Bedingungen für genetischen Abgleich
Geht es nach den Vorschriften, müssen bei einem DNA-Abgleich genau definierte Punkte erfüllt sein. Erst dann darf eine Prüfung von Erbgut-Spuren eines Verdächtigen mit der BKA-Datenbank erfolgen. Zum einen muss es sich um eine Straftat von erheblicher Bedeutung handeln. Das war im angeführten Fall laut Landgericht erfüllt. Zum anderen muss für den Abgleich aber auch eine sogenannte "Negativprognose" gegeben sein. Vereinfacht ausgedrückt: Es muss zu befürchten sein, dass der Verdächtige weitere schwere Straftaten begehen wird. Das war im vorliegenden Fall aber nicht gegeben. Der von den Ermittlern vorgenommene Abgleich sei demnach unzulässig gewesen. Die aus dem Abgleich gewonnenen Informationen durften für die Strafverfolgung nicht verwendet werden. Das Gericht bemängelte das Vorgehen der Ermittler.

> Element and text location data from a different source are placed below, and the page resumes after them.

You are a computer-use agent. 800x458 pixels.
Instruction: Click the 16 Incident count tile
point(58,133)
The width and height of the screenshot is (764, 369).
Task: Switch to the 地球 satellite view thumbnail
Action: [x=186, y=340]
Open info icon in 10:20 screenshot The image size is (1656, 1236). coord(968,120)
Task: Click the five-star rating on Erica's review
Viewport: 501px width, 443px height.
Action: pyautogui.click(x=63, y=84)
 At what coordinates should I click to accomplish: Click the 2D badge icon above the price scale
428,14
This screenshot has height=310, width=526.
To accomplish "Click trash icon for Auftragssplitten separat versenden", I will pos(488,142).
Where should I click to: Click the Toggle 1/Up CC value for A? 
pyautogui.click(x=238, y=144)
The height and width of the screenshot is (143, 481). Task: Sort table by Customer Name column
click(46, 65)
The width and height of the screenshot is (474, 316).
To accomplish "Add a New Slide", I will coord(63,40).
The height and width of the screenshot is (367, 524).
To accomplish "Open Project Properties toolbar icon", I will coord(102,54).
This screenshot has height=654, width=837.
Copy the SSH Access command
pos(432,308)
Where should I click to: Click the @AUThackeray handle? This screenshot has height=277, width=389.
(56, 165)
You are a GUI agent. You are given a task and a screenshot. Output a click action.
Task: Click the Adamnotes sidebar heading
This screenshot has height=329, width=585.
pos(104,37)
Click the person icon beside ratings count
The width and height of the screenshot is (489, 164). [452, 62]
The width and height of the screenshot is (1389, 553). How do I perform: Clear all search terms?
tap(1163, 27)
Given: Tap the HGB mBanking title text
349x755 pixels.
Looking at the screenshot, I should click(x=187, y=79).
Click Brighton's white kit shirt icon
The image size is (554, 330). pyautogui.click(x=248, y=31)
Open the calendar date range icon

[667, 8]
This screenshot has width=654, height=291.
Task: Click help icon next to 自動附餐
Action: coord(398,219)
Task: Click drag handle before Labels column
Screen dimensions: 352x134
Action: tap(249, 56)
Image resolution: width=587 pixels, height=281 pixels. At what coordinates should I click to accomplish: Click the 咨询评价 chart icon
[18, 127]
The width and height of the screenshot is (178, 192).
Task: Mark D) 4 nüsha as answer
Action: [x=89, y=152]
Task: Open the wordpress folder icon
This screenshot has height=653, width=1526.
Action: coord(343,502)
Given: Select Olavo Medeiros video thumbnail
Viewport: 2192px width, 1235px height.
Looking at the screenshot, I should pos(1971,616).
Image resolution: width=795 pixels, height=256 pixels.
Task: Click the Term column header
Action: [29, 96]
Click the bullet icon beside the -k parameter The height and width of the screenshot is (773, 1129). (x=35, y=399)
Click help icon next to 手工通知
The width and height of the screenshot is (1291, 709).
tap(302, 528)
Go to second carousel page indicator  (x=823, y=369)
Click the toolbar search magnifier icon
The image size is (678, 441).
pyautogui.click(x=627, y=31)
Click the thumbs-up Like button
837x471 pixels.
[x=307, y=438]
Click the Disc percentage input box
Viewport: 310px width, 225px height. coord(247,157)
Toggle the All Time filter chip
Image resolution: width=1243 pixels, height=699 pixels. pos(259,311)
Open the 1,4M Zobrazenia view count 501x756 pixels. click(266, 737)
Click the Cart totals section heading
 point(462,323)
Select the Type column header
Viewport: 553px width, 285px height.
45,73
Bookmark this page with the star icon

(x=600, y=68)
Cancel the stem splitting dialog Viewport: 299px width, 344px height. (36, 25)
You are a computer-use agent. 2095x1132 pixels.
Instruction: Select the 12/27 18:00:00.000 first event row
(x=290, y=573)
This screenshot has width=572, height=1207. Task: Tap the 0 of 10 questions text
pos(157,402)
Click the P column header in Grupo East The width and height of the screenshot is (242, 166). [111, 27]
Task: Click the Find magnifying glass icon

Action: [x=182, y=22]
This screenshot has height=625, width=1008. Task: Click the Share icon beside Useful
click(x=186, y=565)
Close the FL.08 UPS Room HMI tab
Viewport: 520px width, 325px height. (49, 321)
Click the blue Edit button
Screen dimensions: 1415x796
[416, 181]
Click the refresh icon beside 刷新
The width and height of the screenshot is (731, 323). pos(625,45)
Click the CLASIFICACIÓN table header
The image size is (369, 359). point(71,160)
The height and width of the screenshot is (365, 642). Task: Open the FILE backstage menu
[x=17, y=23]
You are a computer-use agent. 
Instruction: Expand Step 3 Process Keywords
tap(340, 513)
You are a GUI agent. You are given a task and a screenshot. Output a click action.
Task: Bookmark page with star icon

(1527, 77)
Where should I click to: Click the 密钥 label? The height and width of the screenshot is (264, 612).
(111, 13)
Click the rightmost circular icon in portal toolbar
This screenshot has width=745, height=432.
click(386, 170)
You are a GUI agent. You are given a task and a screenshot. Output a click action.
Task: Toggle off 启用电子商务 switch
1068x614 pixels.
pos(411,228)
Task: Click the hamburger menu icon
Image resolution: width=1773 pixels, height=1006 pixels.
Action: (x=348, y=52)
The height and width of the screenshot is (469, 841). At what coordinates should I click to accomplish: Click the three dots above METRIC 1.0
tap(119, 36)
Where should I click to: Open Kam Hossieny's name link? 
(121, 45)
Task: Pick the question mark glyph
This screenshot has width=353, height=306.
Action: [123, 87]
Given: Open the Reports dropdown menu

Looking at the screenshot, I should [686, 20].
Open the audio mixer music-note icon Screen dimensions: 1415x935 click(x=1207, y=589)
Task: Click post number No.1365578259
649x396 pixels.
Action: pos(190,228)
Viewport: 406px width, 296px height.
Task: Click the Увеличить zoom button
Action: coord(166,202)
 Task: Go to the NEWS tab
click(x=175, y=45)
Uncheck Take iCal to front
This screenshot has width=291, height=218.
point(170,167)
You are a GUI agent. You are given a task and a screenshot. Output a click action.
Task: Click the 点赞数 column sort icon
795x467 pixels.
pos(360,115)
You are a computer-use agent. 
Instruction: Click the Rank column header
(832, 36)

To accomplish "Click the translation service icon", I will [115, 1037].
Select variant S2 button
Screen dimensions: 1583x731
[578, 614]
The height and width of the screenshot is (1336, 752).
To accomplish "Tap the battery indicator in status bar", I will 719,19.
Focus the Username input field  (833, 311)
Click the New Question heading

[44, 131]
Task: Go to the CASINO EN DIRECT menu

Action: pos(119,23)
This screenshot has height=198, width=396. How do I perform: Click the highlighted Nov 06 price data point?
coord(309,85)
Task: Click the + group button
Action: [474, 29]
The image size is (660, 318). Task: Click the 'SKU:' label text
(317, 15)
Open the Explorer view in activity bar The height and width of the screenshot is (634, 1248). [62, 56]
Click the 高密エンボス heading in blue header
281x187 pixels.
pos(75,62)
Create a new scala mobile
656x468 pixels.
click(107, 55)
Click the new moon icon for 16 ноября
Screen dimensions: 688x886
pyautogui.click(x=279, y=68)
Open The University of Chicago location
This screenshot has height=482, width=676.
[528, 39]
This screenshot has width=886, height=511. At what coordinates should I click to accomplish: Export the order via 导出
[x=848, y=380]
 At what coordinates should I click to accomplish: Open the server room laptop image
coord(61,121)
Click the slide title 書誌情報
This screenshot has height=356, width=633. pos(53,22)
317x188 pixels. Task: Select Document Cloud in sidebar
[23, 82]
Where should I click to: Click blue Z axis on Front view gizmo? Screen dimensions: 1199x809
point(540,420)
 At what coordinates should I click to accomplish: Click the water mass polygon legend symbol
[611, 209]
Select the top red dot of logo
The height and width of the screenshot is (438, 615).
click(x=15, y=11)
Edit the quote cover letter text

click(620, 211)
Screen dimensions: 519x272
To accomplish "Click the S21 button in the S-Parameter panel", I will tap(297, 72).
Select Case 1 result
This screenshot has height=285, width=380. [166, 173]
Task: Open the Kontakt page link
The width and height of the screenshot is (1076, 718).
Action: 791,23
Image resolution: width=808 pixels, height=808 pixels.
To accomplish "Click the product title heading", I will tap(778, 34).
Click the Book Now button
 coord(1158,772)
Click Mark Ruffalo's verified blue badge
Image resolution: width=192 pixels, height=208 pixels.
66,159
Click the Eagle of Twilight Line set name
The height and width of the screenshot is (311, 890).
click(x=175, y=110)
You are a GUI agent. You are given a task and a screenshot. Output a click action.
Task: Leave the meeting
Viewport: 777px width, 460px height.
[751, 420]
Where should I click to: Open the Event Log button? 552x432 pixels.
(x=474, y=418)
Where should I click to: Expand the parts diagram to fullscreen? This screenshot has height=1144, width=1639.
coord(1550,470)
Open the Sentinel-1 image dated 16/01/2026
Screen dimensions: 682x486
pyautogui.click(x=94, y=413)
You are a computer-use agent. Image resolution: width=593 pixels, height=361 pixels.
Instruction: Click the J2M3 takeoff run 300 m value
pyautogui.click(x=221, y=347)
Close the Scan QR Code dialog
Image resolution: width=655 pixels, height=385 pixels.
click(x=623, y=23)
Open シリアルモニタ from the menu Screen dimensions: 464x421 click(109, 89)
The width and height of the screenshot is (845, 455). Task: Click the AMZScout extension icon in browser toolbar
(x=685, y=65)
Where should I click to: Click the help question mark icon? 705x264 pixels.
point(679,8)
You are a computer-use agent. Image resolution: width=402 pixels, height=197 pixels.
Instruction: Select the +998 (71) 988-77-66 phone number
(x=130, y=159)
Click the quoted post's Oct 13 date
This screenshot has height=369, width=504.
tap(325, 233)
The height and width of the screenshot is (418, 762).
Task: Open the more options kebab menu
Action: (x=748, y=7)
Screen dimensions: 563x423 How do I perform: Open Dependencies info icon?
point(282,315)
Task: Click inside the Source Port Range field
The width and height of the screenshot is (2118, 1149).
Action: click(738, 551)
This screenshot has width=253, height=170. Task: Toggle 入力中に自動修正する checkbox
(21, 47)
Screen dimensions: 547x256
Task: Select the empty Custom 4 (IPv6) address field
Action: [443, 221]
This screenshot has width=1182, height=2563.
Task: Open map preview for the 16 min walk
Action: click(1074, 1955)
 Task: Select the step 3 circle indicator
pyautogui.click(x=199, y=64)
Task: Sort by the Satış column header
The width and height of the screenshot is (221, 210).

Ein Drittel der BKA-Datensätze sind unbekannter Herkunft
In der Datenbank des BKA sind nach eigenen Angaben etwa 1,2 Millionen Datensätze gespeichert. Etwa 800.000 davon sind identifizierten Personen zugeordnet. Rund 400.000 sind sogenannte Spurendatensätze. Diese Daten gehören zu Straftaten, bei denen die zugehörigen Personen noch nicht ermittelt werden konnten. Alle deutschen Polizeibehörden haben Zugriff auf die Informationen. Die gespeicherten Daten beinhalten DNA-Profile, die zweifelsfrei mit einem Verdächtigen in Verbindung gebracht werden können. Die Informationen dafür können aus Haaren, Speichel, Blut und anderen Spuren gewonnen werden, die Personen an einem Tatort zurücklassen.
Vorerst keine "Einmalabgleiche" mehr
Die Behörden in Schleswig-Holstein haben unterdessen mit den umstrittenen Abgleichen aufgehört. Das hat das Landeskriminalamt gegenüber NDR Schleswig-Holstein bestätigt. Ob der Freispruch in dem verhandelten Fall wegen Drogenhandel Auswirkungen auf das Vorgehen beim DNA-Abgleich hat, könnte sich nach Bekanntgabe der Begründung der Aufhebung des Freispruchs durch den BGH zeigen.
Generalstaatsanwaltschaft SH: rechtliches Neuland
Auf Anfrage teilte die Generalstaatsanwaltschaft Schleswig-Holstein mit, dass sie der Auffassung sei, "dass es grundsätzlich zulässig ist, aufgrund von Gerichtsbeschlüssen entnommene DNA-Proben einmalig mit der DNA-Analysedatenbank (DAD) abzugleichen." Diese Auffassung sei dem Landeskriminalamt auf Anfrage seinerzeit mitgeteilt worden. Weiter meint die Generalstaatsanwaltschaft, dass es sich um rechtliches Neuland handele. Daher sei "ausdrücklich darauf hingewiesen worden, dass bei anderslautenden Entscheidungen der Gerichte gegebenenfalls eine Neubewertung der Vorgehensweise zu erfolgen habe."
Nachdem der Freispruch gegen den seinerzeit Angeklagten wegen Drogenhandel nun aufgehoben ist, kommt der Fall zurück an das Landgericht Kiel und wird von einer anderen Strafkammer erneut verhandelt.